In piazza a Roma per sostenere l'Ucraina non si fa vedere neppure in cartolina. A Kiev, dove accorrono al fianco di Zelensky, nel terzo anniversario della brutale invasione imperialista russa, tutti i principali rappresentanti della sinistra europea e atlantica, lei non c'è. E non manda neppure la foglia di fico di una «delegazione»: c'è solo la dem Pina Picierno, vicepresidente del Parlamento europeo e combattiva e autonoma animatrice della minoranza Pd, da sempre a fianco dell'Ucraina.

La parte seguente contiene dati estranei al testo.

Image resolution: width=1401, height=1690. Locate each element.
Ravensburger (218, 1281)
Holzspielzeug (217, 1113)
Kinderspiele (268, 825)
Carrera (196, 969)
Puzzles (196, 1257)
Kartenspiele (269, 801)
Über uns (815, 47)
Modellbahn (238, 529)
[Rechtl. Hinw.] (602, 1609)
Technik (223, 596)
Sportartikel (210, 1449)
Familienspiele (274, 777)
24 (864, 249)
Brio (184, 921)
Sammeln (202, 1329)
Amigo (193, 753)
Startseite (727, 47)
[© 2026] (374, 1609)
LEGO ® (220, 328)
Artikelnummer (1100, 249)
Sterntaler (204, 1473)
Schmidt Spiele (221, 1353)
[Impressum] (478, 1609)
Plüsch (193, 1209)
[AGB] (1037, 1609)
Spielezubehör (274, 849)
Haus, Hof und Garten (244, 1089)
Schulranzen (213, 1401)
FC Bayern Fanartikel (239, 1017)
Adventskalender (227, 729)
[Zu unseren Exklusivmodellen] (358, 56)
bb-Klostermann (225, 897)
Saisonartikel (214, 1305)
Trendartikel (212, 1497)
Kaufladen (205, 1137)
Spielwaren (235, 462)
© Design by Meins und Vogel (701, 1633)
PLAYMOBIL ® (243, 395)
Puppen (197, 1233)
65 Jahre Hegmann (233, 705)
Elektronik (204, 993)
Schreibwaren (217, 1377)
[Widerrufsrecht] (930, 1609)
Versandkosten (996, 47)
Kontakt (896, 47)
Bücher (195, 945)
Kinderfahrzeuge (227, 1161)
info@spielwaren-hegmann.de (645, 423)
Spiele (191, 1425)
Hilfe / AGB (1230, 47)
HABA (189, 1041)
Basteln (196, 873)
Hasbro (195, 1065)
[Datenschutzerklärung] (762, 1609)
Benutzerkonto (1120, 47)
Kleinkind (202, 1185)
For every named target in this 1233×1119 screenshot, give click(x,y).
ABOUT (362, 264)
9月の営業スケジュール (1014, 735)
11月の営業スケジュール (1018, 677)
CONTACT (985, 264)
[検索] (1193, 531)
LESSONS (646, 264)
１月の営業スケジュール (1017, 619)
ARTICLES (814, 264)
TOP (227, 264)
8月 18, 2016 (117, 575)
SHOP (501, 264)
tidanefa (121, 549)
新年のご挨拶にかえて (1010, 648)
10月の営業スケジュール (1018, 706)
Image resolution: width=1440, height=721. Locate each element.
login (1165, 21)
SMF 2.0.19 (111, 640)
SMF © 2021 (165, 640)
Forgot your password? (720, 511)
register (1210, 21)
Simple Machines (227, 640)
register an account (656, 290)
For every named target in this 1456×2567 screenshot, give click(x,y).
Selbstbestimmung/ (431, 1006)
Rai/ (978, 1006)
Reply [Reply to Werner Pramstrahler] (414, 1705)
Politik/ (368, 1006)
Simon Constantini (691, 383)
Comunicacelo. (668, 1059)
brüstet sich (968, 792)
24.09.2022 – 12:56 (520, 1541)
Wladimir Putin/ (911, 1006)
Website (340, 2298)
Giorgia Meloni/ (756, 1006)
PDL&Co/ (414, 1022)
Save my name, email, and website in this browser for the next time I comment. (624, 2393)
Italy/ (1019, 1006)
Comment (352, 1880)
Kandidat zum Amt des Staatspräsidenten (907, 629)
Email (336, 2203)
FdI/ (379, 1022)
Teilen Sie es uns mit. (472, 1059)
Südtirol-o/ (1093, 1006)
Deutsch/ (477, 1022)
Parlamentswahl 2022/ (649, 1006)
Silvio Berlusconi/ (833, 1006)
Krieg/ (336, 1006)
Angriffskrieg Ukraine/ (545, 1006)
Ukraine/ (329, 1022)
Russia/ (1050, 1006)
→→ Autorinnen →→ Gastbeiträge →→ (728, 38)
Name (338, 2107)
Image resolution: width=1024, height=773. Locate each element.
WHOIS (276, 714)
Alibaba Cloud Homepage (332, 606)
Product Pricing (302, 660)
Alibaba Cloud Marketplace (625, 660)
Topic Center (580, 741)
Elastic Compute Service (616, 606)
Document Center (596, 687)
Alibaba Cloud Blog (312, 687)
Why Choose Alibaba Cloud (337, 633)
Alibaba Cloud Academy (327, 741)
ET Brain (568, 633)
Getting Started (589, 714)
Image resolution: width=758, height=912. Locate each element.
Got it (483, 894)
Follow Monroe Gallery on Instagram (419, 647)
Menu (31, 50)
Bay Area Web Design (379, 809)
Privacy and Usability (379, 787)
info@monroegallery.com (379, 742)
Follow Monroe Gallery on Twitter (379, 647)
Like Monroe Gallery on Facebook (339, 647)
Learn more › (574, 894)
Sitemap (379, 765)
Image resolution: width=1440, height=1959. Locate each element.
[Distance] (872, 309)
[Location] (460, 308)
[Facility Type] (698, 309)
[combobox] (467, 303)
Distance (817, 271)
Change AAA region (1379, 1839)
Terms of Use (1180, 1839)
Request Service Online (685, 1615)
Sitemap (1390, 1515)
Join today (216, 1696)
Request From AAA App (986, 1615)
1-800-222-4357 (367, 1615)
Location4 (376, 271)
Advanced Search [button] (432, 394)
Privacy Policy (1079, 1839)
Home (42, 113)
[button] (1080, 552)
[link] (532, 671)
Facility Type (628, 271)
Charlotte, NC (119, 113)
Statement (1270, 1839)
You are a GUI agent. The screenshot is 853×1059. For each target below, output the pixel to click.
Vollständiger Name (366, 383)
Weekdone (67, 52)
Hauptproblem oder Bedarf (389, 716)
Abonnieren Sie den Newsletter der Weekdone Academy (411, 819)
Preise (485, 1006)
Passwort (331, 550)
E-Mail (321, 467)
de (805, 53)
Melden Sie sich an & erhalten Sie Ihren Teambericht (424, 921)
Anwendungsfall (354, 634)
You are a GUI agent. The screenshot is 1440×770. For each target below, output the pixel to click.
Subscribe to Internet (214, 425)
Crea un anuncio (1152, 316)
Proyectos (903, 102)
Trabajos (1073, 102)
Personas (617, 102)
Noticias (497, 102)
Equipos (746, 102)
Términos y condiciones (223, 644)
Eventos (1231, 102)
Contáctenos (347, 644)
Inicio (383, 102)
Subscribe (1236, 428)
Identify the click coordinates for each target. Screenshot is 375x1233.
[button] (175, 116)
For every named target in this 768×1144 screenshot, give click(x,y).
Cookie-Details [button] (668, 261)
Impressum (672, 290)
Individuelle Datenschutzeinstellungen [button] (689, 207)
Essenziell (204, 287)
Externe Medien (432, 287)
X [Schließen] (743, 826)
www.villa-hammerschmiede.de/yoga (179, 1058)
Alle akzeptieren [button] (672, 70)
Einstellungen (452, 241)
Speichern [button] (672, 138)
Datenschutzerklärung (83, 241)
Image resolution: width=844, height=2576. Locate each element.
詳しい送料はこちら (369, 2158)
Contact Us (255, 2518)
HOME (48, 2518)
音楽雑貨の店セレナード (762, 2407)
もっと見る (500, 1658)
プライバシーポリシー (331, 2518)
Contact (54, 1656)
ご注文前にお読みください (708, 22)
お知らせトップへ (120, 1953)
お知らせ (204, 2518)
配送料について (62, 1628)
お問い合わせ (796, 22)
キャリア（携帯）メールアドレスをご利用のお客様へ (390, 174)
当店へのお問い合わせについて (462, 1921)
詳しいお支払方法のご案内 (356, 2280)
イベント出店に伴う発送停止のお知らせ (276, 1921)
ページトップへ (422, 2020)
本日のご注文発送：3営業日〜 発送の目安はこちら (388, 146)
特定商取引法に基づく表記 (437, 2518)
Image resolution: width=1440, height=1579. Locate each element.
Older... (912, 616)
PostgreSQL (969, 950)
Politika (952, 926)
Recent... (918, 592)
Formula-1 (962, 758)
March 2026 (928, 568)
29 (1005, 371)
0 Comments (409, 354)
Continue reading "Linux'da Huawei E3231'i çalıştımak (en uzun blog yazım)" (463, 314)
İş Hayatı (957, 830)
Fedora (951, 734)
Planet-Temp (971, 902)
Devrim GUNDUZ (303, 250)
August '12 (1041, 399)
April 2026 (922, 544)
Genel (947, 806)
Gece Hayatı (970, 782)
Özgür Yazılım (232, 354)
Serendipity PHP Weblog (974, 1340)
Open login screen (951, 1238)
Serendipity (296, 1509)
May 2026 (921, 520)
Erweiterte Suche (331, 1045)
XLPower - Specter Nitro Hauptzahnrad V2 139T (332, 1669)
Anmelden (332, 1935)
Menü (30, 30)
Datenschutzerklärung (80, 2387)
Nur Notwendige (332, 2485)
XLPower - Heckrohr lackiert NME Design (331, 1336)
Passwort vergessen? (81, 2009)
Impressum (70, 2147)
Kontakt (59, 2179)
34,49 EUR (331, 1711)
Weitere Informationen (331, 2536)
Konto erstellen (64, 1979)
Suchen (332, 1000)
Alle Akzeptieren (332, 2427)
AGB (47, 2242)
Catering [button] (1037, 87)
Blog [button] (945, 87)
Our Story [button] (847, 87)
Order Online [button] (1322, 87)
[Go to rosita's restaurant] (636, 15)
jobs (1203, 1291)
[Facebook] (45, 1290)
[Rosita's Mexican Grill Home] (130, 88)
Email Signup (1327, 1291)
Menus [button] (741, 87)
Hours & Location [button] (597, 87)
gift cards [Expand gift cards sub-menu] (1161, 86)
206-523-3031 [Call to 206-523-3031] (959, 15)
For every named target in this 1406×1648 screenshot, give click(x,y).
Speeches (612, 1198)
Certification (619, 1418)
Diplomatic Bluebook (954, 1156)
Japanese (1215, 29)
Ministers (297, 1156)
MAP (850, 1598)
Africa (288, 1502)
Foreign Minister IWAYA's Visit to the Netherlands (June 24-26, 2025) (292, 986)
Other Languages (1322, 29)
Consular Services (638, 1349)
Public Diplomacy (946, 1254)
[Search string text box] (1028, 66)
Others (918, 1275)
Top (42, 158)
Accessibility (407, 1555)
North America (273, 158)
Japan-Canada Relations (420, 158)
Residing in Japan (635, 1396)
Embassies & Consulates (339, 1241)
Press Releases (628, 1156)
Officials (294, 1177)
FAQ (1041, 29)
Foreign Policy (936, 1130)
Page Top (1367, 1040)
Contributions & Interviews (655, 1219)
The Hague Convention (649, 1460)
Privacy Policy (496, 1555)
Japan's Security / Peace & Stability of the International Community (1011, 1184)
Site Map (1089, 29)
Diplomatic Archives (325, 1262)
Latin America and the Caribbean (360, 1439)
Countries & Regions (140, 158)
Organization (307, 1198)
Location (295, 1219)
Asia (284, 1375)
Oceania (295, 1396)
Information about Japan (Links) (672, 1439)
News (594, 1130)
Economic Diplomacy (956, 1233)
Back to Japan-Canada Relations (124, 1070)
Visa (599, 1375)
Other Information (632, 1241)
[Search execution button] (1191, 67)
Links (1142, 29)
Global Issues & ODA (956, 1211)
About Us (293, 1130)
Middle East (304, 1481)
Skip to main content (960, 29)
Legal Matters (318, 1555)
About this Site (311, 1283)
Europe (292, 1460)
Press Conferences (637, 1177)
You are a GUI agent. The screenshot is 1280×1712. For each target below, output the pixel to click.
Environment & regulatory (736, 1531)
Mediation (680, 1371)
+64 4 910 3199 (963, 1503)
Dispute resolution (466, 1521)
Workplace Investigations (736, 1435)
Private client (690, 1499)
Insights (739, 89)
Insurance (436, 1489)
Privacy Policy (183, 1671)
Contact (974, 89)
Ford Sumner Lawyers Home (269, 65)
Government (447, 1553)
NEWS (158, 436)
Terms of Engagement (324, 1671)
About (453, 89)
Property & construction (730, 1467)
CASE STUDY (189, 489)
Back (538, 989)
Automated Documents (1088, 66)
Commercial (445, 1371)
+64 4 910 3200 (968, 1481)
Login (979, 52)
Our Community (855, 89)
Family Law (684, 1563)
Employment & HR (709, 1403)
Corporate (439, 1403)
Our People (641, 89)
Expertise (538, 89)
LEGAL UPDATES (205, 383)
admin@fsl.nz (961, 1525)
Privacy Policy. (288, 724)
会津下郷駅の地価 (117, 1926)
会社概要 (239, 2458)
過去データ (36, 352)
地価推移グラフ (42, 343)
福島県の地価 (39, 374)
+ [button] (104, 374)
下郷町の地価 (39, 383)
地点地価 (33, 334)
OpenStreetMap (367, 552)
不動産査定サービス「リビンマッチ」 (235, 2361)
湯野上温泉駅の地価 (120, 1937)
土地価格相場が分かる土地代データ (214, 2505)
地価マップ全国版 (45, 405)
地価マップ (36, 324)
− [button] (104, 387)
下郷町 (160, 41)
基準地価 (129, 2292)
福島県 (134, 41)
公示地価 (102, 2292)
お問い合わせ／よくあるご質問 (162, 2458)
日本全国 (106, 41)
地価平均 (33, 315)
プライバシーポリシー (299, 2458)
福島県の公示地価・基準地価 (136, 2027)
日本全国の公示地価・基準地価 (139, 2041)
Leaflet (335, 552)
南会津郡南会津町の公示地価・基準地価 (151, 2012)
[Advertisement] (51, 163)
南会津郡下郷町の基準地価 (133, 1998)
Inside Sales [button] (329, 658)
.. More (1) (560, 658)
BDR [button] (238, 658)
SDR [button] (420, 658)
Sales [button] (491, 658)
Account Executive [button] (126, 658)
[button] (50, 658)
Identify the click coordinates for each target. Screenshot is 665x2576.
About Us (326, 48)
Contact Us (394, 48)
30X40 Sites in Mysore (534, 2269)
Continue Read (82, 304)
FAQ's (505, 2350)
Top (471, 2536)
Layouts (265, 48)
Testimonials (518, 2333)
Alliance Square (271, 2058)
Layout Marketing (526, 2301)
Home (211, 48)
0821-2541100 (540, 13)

La segretaria del Pd Elly Schlein appare sempre più lontana e isolata rispetto a quelli che dovrebbero essere i suoi alleati e partner politici naturali. Non c'è più Biden e la leadership democratica in Usa, non c'è più Scholz in Germania. Ma ieri, a Kiev, c'erano lo spagnolo Sanchez e il portoghese Costa, c'erano il francese Glucksman e il canadese Trudeau. Mentre Starmer, da Londra (e con il pieno appoggio dell'opposizione conservatrice) pronunciava parole inequivocabili: aumentare il sostegno militare all'Ucraina, inasprire le sanzioni contro la Russia, pronti a mandare soldati inglesi sul campo per garantire la pace da nuove aggressioni russe. Perché «Europe is at stake», è in gioco la sopravvivenza delle democrazie europee. Un'Europa di cui il Regno Unito torna, dopo il caos suicida della Brexit, ad essere pieno protagonista. Elly invece non va, non parla, non mostra di condividere nessuno di questi chiari messaggi. «Si sta staccando dal resto della sinistra europea. E lo fa per scelta: per lei è una ragione di distinzione», dice un dirigente Pd, allarmato dalla progressiva deriva isolazionista del partito, che già in più occasioni, al Parlamento europeo, ha votato con le estreme rossobrune contro il Pse, spaccandosi. La ragione? «La sua priorità non è la pace per l'Ucraina, ma quella nel campo largo. I suoi interlocutori non sono i leader di governo e opposizione del Pse ma Conte, Bonelli e Fratoianni», gli unici che - nella sua agenda di priorità - possono garantirle i numeri per andare un giorno a Palazzo Chigi. E che sono esplicitamente anti-Ucraina.
Per cavarsi d'impaccio e dire qualcosa, Schlein si fa consigliare da Matteo Renzi e rilancia un'antica proposta dell'ex premier: «L'Europa deve dare un mandato chiaro a una figura istituzionale europea che si sieda al tavolo delle trattative» sull'Ucraina. Ma senza pagare alcun prezzo: niente «riarmo dei singoli Stati», solo una mitologica «difesa comune europea».
Ai suoi ripete che «un conto è la politica estera e un altro conto sono le alleanze». Come se la politica «estera», in tempi come questi, non fosse l'unico minimo comun denominatore di qualsiasi alleanza che si propone per un governo della Ue. «Sulla politica estera», avverte il riformista Pd Alessandro Alfieri, «si esprime un sistema valoriale.
Se si legittima l'aggressione di Putin e si mette in discussione il diritto delle democrazie di rispondere (come fa Conte, ndr), il Pd non può star zitto». Giovedì la questione sarà sul tavolo della direzione dem. Ma Elly tiene i cordoni della borsa e delle candidature - come Musk nel Gop, si parva licet etc - e questo avrà il suo peso.